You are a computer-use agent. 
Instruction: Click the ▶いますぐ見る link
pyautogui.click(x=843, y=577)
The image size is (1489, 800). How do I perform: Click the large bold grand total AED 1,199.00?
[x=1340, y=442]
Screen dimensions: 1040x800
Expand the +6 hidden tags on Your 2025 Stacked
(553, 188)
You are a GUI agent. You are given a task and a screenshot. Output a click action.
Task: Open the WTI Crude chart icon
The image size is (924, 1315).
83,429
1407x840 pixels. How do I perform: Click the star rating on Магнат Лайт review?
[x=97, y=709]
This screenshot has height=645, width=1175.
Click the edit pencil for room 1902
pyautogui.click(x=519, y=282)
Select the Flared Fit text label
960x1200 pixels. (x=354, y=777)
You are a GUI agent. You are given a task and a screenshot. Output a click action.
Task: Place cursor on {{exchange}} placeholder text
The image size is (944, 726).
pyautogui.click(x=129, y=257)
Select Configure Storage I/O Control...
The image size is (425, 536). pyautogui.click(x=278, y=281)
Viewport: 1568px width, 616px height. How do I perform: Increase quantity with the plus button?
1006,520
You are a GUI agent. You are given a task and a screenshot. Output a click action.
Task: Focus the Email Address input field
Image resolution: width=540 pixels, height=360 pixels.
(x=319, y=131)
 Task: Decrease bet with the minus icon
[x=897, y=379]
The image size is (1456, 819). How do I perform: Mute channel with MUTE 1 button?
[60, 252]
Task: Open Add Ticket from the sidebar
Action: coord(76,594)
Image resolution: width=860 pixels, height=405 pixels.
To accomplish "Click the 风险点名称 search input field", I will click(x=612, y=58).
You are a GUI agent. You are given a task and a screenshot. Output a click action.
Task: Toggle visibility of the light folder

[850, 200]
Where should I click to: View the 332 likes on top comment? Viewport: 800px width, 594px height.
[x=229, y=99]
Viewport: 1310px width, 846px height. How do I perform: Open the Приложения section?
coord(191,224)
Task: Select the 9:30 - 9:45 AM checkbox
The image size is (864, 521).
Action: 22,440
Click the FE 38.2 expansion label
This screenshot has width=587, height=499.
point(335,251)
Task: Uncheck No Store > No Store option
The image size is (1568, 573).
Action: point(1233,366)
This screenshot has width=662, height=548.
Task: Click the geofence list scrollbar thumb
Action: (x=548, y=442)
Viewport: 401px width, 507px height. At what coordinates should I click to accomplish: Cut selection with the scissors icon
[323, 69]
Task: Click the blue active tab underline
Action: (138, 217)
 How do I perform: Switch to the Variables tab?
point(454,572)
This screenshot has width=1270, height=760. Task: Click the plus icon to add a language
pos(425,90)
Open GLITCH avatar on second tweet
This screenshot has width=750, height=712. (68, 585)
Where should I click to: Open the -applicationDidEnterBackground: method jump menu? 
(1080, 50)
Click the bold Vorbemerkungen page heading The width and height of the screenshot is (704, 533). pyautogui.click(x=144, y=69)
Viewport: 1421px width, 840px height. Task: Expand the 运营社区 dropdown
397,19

* [Work to be completed] Go through the records above and copy each line exactly.

* [Exercise solution]
You are a computer-use agent. 
Instruction: Click the ▶いますぐ見る link
pyautogui.click(x=843, y=577)
The image size is (1489, 800). How do I perform: Click the large bold grand total AED 1,199.00?
[x=1340, y=442]
Screen dimensions: 1040x800
Expand the +6 hidden tags on Your 2025 Stacked
(553, 188)
You are a GUI agent. You are given a task and a screenshot. Output a click action.
Task: Open the WTI Crude chart icon
The image size is (924, 1315).
83,429
1407x840 pixels. How do I perform: Click the star rating on Магнат Лайт review?
[x=97, y=709]
This screenshot has height=645, width=1175.
Click the edit pencil for room 1902
pyautogui.click(x=519, y=282)
Select the Flared Fit text label
960x1200 pixels. (x=354, y=777)
You are a GUI agent. You are given a task and a screenshot. Output a click action.
Task: Place cursor on {{exchange}} placeholder text
The image size is (944, 726).
pyautogui.click(x=129, y=257)
Select Configure Storage I/O Control...
The image size is (425, 536). pyautogui.click(x=278, y=281)
Viewport: 1568px width, 616px height. How do I perform: Increase quantity with the plus button?
1006,520
You are a GUI agent. You are given a task and a screenshot. Output a click action.
Task: Focus the Email Address input field
Image resolution: width=540 pixels, height=360 pixels.
(x=319, y=131)
 Task: Decrease bet with the minus icon
[x=897, y=379]
The image size is (1456, 819). How do I perform: Mute channel with MUTE 1 button?
[60, 252]
Task: Open Add Ticket from the sidebar
Action: coord(76,594)
Image resolution: width=860 pixels, height=405 pixels.
To accomplish "Click the 风险点名称 search input field", I will click(x=612, y=58).
You are a GUI agent. You are given a task and a screenshot. Output a click action.
Task: Toggle visibility of the light folder

[850, 200]
Where should I click to: View the 332 likes on top comment? Viewport: 800px width, 594px height.
[x=229, y=99]
Viewport: 1310px width, 846px height. How do I perform: Open the Приложения section?
coord(191,224)
Task: Select the 9:30 - 9:45 AM checkbox
The image size is (864, 521).
Action: 22,440
Click the FE 38.2 expansion label
This screenshot has width=587, height=499.
point(335,251)
Task: Uncheck No Store > No Store option
The image size is (1568, 573).
Action: point(1233,366)
This screenshot has width=662, height=548.
Task: Click the geofence list scrollbar thumb
Action: (x=548, y=442)
Viewport: 401px width, 507px height. At what coordinates should I click to accomplish: Cut selection with the scissors icon
[323, 69]
Task: Click the blue active tab underline
Action: (138, 217)
 How do I perform: Switch to the Variables tab?
point(454,572)
This screenshot has width=1270, height=760. Task: Click the plus icon to add a language
pos(425,90)
Open GLITCH avatar on second tweet
This screenshot has width=750, height=712. (68, 585)
Where should I click to: Open the -applicationDidEnterBackground: method jump menu? 
(1080, 50)
Click the bold Vorbemerkungen page heading The width and height of the screenshot is (704, 533). pyautogui.click(x=144, y=69)
Viewport: 1421px width, 840px height. Task: Expand the 运营社区 dropdown
397,19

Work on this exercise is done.